* [DATA EXCERPTS]
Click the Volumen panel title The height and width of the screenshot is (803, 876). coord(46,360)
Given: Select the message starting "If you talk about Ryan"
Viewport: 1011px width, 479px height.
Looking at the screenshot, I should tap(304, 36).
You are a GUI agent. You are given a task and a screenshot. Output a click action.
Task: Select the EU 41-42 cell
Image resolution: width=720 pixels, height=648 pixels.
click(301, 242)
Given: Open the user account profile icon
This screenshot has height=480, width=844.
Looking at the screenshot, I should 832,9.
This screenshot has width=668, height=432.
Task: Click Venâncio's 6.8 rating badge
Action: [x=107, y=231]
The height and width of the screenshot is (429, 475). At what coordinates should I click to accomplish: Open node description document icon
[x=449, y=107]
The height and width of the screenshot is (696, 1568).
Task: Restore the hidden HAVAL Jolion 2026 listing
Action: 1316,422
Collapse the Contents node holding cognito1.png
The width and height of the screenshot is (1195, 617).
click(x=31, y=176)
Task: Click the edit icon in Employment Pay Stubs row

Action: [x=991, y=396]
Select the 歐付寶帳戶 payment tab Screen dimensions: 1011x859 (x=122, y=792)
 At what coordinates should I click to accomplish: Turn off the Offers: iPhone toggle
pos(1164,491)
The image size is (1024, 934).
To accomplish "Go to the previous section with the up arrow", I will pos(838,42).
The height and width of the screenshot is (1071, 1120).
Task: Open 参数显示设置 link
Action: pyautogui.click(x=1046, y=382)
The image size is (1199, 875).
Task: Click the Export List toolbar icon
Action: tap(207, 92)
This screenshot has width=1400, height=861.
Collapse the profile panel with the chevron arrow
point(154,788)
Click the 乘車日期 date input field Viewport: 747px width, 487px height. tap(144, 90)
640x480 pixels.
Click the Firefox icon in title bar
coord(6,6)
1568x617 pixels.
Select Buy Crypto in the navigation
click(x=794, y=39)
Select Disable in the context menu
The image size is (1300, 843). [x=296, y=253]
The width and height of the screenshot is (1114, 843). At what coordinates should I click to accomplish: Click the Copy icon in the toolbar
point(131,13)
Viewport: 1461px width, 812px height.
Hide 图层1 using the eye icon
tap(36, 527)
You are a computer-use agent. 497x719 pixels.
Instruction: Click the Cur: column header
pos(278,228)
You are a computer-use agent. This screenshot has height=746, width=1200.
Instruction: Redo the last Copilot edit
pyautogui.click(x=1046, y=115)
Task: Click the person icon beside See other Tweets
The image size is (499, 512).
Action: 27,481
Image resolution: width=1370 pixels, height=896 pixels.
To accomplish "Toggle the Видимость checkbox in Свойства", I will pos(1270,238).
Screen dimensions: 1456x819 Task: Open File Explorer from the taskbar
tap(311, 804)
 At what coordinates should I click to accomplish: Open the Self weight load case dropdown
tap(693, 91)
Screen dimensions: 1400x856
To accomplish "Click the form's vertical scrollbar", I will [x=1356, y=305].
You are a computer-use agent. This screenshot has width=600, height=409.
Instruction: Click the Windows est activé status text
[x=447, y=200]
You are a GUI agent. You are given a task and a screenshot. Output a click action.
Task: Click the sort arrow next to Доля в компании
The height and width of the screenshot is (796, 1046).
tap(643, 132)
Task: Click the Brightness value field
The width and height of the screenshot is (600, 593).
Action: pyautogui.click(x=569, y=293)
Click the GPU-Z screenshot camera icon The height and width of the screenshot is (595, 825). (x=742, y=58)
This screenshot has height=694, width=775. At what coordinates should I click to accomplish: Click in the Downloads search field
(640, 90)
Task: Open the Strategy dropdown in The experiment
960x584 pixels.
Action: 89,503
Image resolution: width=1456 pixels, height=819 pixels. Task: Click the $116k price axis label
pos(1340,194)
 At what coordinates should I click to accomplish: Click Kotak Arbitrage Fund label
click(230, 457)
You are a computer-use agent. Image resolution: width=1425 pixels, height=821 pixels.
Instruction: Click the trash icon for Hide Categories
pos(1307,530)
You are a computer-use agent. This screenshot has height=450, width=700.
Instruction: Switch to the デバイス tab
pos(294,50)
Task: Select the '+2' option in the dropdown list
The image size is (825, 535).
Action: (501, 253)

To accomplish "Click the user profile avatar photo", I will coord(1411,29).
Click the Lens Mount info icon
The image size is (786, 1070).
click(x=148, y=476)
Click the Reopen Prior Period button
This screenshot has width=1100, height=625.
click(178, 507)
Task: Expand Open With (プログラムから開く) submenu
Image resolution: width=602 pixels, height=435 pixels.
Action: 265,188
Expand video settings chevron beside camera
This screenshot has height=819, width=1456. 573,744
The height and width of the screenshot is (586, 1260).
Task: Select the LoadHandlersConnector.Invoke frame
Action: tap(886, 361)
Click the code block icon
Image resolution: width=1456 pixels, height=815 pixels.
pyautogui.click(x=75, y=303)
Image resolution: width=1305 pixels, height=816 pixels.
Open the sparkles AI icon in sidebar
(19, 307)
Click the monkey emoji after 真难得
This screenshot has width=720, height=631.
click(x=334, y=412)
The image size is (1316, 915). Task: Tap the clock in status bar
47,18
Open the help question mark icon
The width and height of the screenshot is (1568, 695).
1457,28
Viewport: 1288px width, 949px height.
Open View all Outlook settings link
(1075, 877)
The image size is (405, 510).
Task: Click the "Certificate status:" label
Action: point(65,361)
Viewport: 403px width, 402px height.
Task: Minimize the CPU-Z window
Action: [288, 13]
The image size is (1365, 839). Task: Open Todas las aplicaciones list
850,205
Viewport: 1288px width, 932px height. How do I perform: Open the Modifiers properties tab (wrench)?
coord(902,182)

* [DIRECTIONS FOR THIS TASK] Repeat every one of the entries above word for word, keeping their lines exactly as they are.

* [OUTPUT BELOW]
Click the Volumen panel title The height and width of the screenshot is (803, 876). coord(46,360)
Given: Select the message starting "If you talk about Ryan"
Viewport: 1011px width, 479px height.
Looking at the screenshot, I should tap(304, 36).
You are a GUI agent. You are given a task and a screenshot. Output a click action.
Task: Select the EU 41-42 cell
Image resolution: width=720 pixels, height=648 pixels.
click(301, 242)
Given: Open the user account profile icon
This screenshot has height=480, width=844.
Looking at the screenshot, I should 832,9.
This screenshot has width=668, height=432.
Task: Click Venâncio's 6.8 rating badge
Action: [x=107, y=231]
The height and width of the screenshot is (429, 475). At what coordinates should I click to accomplish: Open node description document icon
[x=449, y=107]
The height and width of the screenshot is (696, 1568).
Task: Restore the hidden HAVAL Jolion 2026 listing
Action: 1316,422
Collapse the Contents node holding cognito1.png
The width and height of the screenshot is (1195, 617).
click(x=31, y=176)
Task: Click the edit icon in Employment Pay Stubs row

Action: [x=991, y=396]
Select the 歐付寶帳戶 payment tab Screen dimensions: 1011x859 (x=122, y=792)
 At what coordinates should I click to accomplish: Turn off the Offers: iPhone toggle
pos(1164,491)
The image size is (1024, 934).
To accomplish "Go to the previous section with the up arrow", I will pos(838,42).
The height and width of the screenshot is (1071, 1120).
Task: Open 参数显示设置 link
Action: pyautogui.click(x=1046, y=382)
The image size is (1199, 875).
Task: Click the Export List toolbar icon
Action: tap(207, 92)
This screenshot has width=1400, height=861.
Collapse the profile panel with the chevron arrow
point(154,788)
Click the 乘車日期 date input field Viewport: 747px width, 487px height. tap(144, 90)
640x480 pixels.
Click the Firefox icon in title bar
coord(6,6)
1568x617 pixels.
Select Buy Crypto in the navigation
click(x=794, y=39)
Select Disable in the context menu
The image size is (1300, 843). [x=296, y=253]
The width and height of the screenshot is (1114, 843). At what coordinates should I click to accomplish: Click the Copy icon in the toolbar
point(131,13)
Viewport: 1461px width, 812px height.
Hide 图层1 using the eye icon
tap(36, 527)
You are a computer-use agent. 497x719 pixels.
Instruction: Click the Cur: column header
pos(278,228)
You are a computer-use agent. This screenshot has height=746, width=1200.
Instruction: Redo the last Copilot edit
pyautogui.click(x=1046, y=115)
Task: Click the person icon beside See other Tweets
The image size is (499, 512).
Action: 27,481
Image resolution: width=1370 pixels, height=896 pixels.
To accomplish "Toggle the Видимость checkbox in Свойства", I will pos(1270,238).
Screen dimensions: 1456x819 Task: Open File Explorer from the taskbar
tap(311, 804)
 At what coordinates should I click to accomplish: Open the Self weight load case dropdown
tap(693, 91)
Screen dimensions: 1400x856
To accomplish "Click the form's vertical scrollbar", I will [x=1356, y=305].
You are a computer-use agent. This screenshot has width=600, height=409.
Instruction: Click the Windows est activé status text
[x=447, y=200]
You are a GUI agent. You are given a task and a screenshot. Output a click action.
Task: Click the sort arrow next to Доля в компании
The height and width of the screenshot is (796, 1046).
tap(643, 132)
Task: Click the Brightness value field
The width and height of the screenshot is (600, 593).
Action: pyautogui.click(x=569, y=293)
Click the GPU-Z screenshot camera icon The height and width of the screenshot is (595, 825). (x=742, y=58)
This screenshot has height=694, width=775. At what coordinates should I click to accomplish: Click in the Downloads search field
(640, 90)
Task: Open the Strategy dropdown in The experiment
960x584 pixels.
Action: 89,503
Image resolution: width=1456 pixels, height=819 pixels. Task: Click the $116k price axis label
pos(1340,194)
 At what coordinates should I click to accomplish: Click Kotak Arbitrage Fund label
click(230, 457)
You are a computer-use agent. Image resolution: width=1425 pixels, height=821 pixels.
Instruction: Click the trash icon for Hide Categories
pos(1307,530)
You are a computer-use agent. This screenshot has height=450, width=700.
Instruction: Switch to the デバイス tab
pos(294,50)
Task: Select the '+2' option in the dropdown list
The image size is (825, 535).
Action: (501, 253)

To accomplish "Click the user profile avatar photo", I will coord(1411,29).
Click the Lens Mount info icon
The image size is (786, 1070).
click(x=148, y=476)
Click the Reopen Prior Period button
This screenshot has width=1100, height=625.
click(178, 507)
Task: Expand Open With (プログラムから開く) submenu
Image resolution: width=602 pixels, height=435 pixels.
Action: 265,188
Expand video settings chevron beside camera
This screenshot has height=819, width=1456. 573,744
The height and width of the screenshot is (586, 1260).
Task: Select the LoadHandlersConnector.Invoke frame
Action: tap(886, 361)
Click the code block icon
Image resolution: width=1456 pixels, height=815 pixels.
pyautogui.click(x=75, y=303)
Image resolution: width=1305 pixels, height=816 pixels.
Open the sparkles AI icon in sidebar
(19, 307)
Click the monkey emoji after 真难得
This screenshot has width=720, height=631.
click(x=334, y=412)
The image size is (1316, 915). Task: Tap the clock in status bar
47,18
Open the help question mark icon
The width and height of the screenshot is (1568, 695).
1457,28
Viewport: 1288px width, 949px height.
Open View all Outlook settings link
(1075, 877)
The image size is (405, 510).
Task: Click the "Certificate status:" label
Action: point(65,361)
Viewport: 403px width, 402px height.
Task: Minimize the CPU-Z window
Action: [288, 13]
The image size is (1365, 839). Task: Open Todas las aplicaciones list
850,205
Viewport: 1288px width, 932px height. How do I perform: Open the Modifiers properties tab (wrench)?
coord(902,182)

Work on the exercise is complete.